Former secretary of state John Kerry, who along with his wife Teresa Heinz is estimated to be worth $1 billion, on Friday referred to the $1.7 billion payment the United States made to Iran in 2016 as a "little bit of money."
Discussing President Donald Trump's claims that the Obama administration helped fund the Iranian regime's terror initiatives, Kerry told CNN that the Obama administration saved American taxpayers from accruing interest by settling old debt when it did.
"We gave them a little bit of money that was released in that period of time, not as part of the nuclear arrangement," Kerry said. "But the fact is the [Islamic Revolutionary Guard Corps] had all the money it wanted. The IRGC wasn't starving at that point in time, and in fact, Iran owed billions upon billions of dollars.
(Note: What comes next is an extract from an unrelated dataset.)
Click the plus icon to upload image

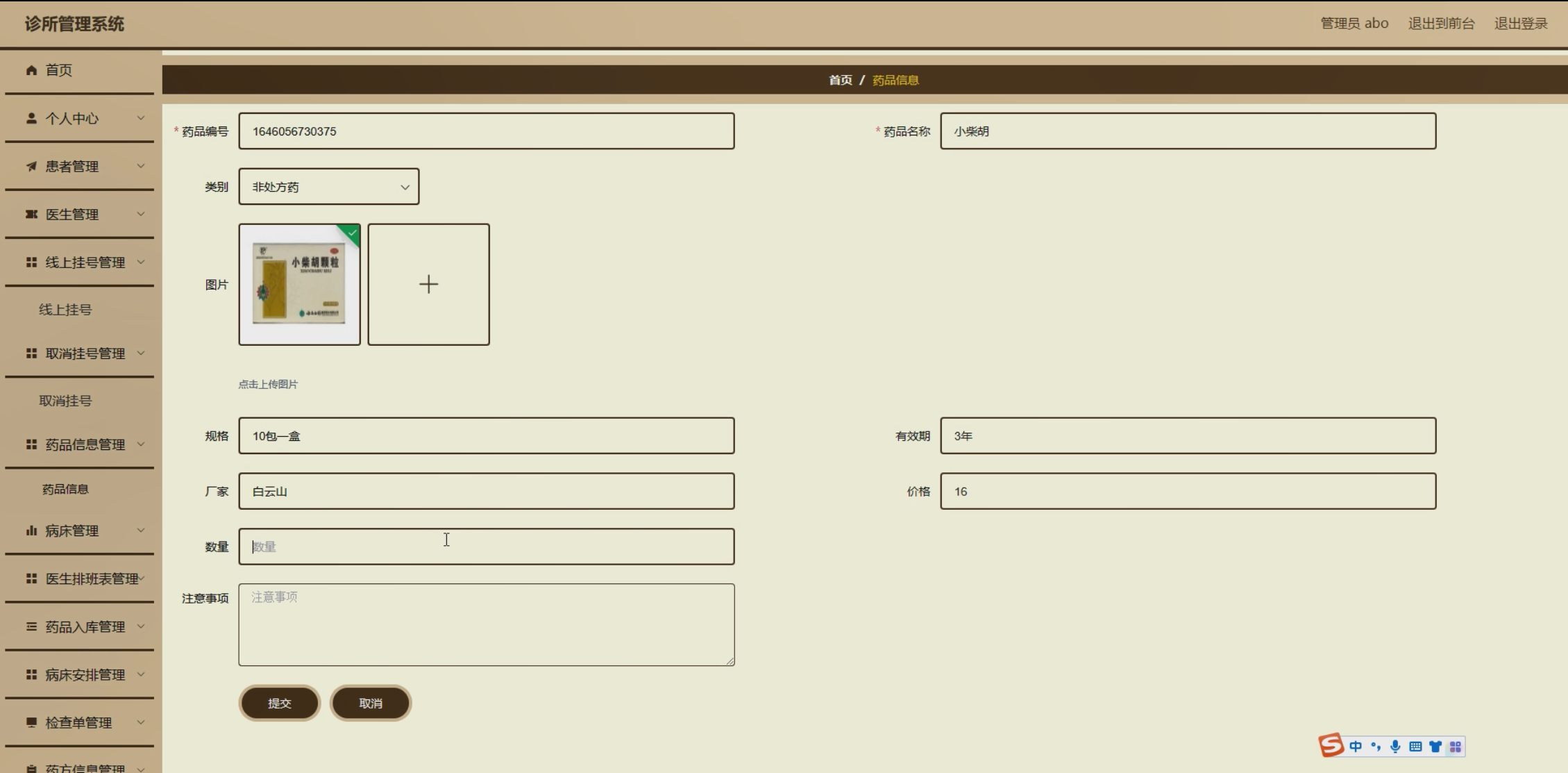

Most of that money went to pay off their debts and to facilitate their economic initiatives."
Kerry admitted in 2016 that the billions in sanctions relief Iran got under the nuclear deal would go partly to financing terrorism.
"Money is fungible in any budget," he said on Friday.
The Obama administration paid Iran $400 million, plus an additional $1.3 billion in interest from taxpayer funds, ostensibly to settle a dispute over military equipment Iran purchased but never received following the shah's fall in 1979. Critics, however, described the payment as a "ransom" to secure the freedom of American hostages being held by the Tehran regime.
"Obama officials are the last people on earth who are pretending that the $1.7 billion wasn't a ransom payment," one foreign policy consultant who worked with Congress on the nuclear deal told the Washington Free Beacon at the time. "Everyone else knows what happened, which is that we rewarded Iranian hostage takers."
The Obama administration denied the cash was a ransom, but the State Department later admitted it delayed the initial $400 million payment as "leverage" to secure the release of three prisoners held by Iran.
As part of the nuclear deal Kerry brokered, Iran received $150 billion in sanctions relief in the form of unfrozen assets held in banks around the globe. The U.S. Treasury Department estimated Iran had roughly $55 billion left over of that amount after fulfilling its other financial obligations, according to the Washington Post.
Iran is the world's largest state sponsor of terrorism, backing such proxy groups as Hezbollah in Lebanon and Hamas in the Gaza Strip.
Tensions between the United States and Iran hit a boiling point after Trump last week ordered the killing of Iranian general Qassem Soleimani, the terrorist leader of the IRGC's elite Quds Force. Iran retaliated with missile attacks on U.S. air bases in Iraq this week, although no Americans were killed or injured.
The United States and its allies also say Iran is responsible for bringing down a Ukrainian airliner with a surface-to-air missile it fired during its onslaught against Iraq, killing all 176 aboard.